* TASK DESCRIPTION
Where the line with "This screenshot has width=1536, height=1019." appears below, start writing out lines exactly, and finish with the line with "Task: Click the red BYD logo icon", which is included; write out nothing else.
---------------
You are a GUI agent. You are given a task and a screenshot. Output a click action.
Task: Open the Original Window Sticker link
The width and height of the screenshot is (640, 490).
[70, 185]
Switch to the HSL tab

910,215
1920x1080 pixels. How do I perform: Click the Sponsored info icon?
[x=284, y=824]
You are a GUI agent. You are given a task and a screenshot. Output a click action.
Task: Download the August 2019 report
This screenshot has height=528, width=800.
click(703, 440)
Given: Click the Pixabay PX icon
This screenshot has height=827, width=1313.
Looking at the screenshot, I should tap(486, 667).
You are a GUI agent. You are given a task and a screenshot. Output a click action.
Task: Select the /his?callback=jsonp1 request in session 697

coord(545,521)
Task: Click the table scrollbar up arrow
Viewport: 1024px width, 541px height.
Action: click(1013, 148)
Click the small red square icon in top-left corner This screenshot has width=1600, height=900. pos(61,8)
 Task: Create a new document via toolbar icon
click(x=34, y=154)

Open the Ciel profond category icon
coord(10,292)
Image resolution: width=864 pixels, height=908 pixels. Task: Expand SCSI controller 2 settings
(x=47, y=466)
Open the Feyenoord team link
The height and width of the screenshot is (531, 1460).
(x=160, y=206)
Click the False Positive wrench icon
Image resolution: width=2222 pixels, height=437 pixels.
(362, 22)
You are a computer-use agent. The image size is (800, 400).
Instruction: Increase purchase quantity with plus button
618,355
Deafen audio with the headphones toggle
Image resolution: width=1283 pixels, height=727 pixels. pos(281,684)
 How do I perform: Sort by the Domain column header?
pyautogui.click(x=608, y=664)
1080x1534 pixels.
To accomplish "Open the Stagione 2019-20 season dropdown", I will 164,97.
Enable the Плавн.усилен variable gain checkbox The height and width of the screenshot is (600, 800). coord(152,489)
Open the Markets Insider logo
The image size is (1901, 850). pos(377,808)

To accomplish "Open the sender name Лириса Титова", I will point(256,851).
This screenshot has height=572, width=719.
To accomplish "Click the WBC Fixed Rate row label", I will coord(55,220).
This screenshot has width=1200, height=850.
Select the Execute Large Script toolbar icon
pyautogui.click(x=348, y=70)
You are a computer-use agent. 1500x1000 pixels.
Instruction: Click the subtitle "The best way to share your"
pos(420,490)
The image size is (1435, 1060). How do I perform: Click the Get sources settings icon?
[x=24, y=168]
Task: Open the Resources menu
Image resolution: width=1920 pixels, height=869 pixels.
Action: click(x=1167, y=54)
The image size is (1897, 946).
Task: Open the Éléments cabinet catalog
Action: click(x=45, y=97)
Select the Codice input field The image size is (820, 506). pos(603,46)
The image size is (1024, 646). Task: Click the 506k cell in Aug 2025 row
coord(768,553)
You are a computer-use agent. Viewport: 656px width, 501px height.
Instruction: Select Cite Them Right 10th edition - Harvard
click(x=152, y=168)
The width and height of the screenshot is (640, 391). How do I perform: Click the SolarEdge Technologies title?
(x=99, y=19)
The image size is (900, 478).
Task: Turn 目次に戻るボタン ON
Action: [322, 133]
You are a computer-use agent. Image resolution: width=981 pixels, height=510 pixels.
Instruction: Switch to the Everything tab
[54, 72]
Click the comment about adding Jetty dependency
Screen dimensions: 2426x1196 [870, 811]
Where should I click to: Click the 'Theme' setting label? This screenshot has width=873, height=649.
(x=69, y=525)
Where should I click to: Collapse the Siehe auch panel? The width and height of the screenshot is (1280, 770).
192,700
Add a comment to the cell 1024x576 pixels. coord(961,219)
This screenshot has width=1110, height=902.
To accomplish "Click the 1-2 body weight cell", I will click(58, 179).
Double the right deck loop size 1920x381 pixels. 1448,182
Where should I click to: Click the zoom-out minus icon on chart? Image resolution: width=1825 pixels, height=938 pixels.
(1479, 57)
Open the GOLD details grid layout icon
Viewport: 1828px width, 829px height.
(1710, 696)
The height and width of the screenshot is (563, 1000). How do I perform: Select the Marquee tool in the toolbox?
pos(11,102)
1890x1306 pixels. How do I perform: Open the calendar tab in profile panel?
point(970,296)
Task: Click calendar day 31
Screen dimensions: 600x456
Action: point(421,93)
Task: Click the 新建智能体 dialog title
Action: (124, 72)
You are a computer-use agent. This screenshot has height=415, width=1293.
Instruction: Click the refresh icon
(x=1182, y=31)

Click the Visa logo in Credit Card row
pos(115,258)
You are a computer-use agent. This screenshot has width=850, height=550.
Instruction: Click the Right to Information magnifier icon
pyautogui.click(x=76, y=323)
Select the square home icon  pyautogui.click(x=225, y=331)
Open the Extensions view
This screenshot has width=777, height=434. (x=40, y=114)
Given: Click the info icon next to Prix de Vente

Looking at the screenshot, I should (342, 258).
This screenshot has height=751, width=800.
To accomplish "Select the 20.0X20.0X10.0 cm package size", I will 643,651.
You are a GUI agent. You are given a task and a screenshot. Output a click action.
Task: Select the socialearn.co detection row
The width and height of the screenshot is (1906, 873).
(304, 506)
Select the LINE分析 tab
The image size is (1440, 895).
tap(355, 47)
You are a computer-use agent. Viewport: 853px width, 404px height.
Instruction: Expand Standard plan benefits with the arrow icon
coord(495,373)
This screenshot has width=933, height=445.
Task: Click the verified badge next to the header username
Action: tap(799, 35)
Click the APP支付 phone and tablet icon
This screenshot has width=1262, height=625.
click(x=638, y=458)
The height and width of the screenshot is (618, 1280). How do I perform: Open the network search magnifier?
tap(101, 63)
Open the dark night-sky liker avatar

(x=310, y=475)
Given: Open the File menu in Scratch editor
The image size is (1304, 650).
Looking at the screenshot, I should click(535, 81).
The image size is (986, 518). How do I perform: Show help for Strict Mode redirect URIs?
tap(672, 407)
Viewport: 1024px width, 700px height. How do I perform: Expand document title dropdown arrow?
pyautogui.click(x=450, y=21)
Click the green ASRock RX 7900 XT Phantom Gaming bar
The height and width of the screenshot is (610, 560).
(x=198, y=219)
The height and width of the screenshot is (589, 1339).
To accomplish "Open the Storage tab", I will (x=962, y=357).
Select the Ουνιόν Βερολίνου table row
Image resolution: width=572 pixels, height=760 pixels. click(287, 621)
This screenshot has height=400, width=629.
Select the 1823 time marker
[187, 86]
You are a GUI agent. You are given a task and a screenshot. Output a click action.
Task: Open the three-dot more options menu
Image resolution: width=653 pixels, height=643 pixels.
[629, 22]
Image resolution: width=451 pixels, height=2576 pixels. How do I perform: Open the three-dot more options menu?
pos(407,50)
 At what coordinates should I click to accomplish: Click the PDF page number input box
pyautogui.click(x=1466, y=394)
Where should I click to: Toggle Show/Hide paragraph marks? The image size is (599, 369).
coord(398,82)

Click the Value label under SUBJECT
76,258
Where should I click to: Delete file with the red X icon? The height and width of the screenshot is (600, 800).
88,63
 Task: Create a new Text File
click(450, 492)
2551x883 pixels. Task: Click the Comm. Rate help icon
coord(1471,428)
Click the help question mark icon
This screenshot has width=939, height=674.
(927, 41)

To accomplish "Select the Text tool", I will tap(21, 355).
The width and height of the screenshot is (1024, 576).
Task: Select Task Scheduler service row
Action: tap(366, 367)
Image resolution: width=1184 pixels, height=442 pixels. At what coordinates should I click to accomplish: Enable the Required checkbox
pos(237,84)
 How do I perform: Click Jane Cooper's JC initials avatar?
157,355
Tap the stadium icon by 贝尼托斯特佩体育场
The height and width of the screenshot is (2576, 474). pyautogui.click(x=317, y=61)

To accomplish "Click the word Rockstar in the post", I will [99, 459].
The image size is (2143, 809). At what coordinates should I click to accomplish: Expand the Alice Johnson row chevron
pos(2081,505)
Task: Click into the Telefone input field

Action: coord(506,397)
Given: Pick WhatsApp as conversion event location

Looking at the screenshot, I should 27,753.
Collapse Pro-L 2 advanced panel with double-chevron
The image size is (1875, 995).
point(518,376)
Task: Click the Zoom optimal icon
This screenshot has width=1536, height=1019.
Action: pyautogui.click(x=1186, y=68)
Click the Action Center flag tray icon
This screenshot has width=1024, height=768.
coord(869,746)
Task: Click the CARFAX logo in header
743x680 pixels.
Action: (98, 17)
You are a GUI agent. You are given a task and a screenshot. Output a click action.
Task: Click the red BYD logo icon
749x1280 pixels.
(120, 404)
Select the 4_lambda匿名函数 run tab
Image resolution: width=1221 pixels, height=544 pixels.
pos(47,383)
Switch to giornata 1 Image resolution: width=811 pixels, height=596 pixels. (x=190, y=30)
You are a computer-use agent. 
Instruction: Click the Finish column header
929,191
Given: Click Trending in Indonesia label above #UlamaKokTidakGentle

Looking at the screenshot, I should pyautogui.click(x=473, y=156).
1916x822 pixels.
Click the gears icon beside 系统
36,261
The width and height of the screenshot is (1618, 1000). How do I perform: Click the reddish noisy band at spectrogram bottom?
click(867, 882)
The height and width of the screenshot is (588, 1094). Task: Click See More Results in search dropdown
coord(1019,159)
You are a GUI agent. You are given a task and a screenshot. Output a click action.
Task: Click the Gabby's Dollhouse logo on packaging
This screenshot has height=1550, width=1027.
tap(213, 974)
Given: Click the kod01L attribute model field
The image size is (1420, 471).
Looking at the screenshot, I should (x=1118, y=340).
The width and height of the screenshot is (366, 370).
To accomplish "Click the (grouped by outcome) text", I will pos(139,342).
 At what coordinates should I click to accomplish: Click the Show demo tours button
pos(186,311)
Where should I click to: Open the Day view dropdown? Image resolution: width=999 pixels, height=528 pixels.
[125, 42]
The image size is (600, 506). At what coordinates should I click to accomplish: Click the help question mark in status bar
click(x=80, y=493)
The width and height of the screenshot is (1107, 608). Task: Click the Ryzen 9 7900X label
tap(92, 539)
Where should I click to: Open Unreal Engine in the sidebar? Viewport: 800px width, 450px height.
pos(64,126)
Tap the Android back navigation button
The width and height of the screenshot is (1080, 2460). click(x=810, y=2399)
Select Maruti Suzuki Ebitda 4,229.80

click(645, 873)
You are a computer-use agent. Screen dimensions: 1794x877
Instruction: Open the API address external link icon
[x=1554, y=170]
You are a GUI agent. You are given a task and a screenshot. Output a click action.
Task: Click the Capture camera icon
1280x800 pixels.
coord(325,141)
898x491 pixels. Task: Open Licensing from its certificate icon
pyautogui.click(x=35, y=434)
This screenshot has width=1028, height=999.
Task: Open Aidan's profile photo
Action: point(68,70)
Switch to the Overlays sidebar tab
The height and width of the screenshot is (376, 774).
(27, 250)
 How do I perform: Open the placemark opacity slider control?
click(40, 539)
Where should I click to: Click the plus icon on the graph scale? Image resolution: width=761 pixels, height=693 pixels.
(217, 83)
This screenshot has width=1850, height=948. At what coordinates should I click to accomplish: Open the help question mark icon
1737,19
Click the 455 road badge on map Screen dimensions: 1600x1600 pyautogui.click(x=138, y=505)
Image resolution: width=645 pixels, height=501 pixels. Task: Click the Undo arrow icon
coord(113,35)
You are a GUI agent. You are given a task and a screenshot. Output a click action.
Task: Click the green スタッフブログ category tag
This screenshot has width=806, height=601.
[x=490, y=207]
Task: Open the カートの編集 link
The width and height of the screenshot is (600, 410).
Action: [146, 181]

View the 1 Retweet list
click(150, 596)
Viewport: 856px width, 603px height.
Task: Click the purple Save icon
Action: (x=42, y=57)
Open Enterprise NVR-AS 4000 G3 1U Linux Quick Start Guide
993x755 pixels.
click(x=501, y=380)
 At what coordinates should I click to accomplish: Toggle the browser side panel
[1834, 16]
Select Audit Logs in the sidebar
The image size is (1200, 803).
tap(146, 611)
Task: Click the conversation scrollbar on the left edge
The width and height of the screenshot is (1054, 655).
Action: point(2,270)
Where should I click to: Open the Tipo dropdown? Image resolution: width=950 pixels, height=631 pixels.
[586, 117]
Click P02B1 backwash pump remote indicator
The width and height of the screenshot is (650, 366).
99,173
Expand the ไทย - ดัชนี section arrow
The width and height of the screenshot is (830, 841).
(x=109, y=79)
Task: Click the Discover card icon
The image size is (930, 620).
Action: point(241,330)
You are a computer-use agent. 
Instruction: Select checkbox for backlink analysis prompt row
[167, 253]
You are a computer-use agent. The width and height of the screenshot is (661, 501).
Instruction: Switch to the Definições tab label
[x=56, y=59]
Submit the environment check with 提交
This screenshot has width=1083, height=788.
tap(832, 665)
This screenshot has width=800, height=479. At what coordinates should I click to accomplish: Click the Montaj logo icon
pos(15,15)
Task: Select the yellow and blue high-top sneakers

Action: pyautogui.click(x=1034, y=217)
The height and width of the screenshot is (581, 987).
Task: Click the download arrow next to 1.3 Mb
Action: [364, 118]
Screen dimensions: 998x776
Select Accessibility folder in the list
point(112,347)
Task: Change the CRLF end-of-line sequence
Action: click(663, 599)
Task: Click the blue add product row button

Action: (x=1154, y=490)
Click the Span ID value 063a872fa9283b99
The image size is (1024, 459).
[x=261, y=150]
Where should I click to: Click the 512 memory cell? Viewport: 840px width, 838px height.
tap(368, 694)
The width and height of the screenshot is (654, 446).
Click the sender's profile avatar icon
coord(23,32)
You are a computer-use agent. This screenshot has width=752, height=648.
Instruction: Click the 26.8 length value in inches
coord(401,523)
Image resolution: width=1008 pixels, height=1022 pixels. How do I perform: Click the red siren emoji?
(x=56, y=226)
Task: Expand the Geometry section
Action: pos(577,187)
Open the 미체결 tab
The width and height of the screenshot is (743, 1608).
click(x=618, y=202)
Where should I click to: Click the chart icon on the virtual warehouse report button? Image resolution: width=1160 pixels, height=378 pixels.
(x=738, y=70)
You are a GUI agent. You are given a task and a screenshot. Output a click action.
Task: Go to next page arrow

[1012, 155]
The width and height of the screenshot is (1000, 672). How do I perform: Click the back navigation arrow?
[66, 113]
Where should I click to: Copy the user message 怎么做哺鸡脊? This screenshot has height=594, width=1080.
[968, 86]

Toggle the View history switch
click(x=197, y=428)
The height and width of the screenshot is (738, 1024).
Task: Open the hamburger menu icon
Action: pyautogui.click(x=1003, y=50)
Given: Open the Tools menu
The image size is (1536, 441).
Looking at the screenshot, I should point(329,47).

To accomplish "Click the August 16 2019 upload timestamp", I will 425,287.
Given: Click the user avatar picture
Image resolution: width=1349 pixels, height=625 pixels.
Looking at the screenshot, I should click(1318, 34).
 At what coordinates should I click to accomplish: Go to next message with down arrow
---------------
* YOUR SOLUTION
This screenshot has width=1536, height=1019.
Action: pyautogui.click(x=1186, y=68)
Click the Action Center flag tray icon
This screenshot has width=1024, height=768.
coord(869,746)
Task: Click the CARFAX logo in header
743x680 pixels.
Action: (98, 17)
You are a GUI agent. You are given a task and a screenshot. Output a click action.
Task: Click the red BYD logo icon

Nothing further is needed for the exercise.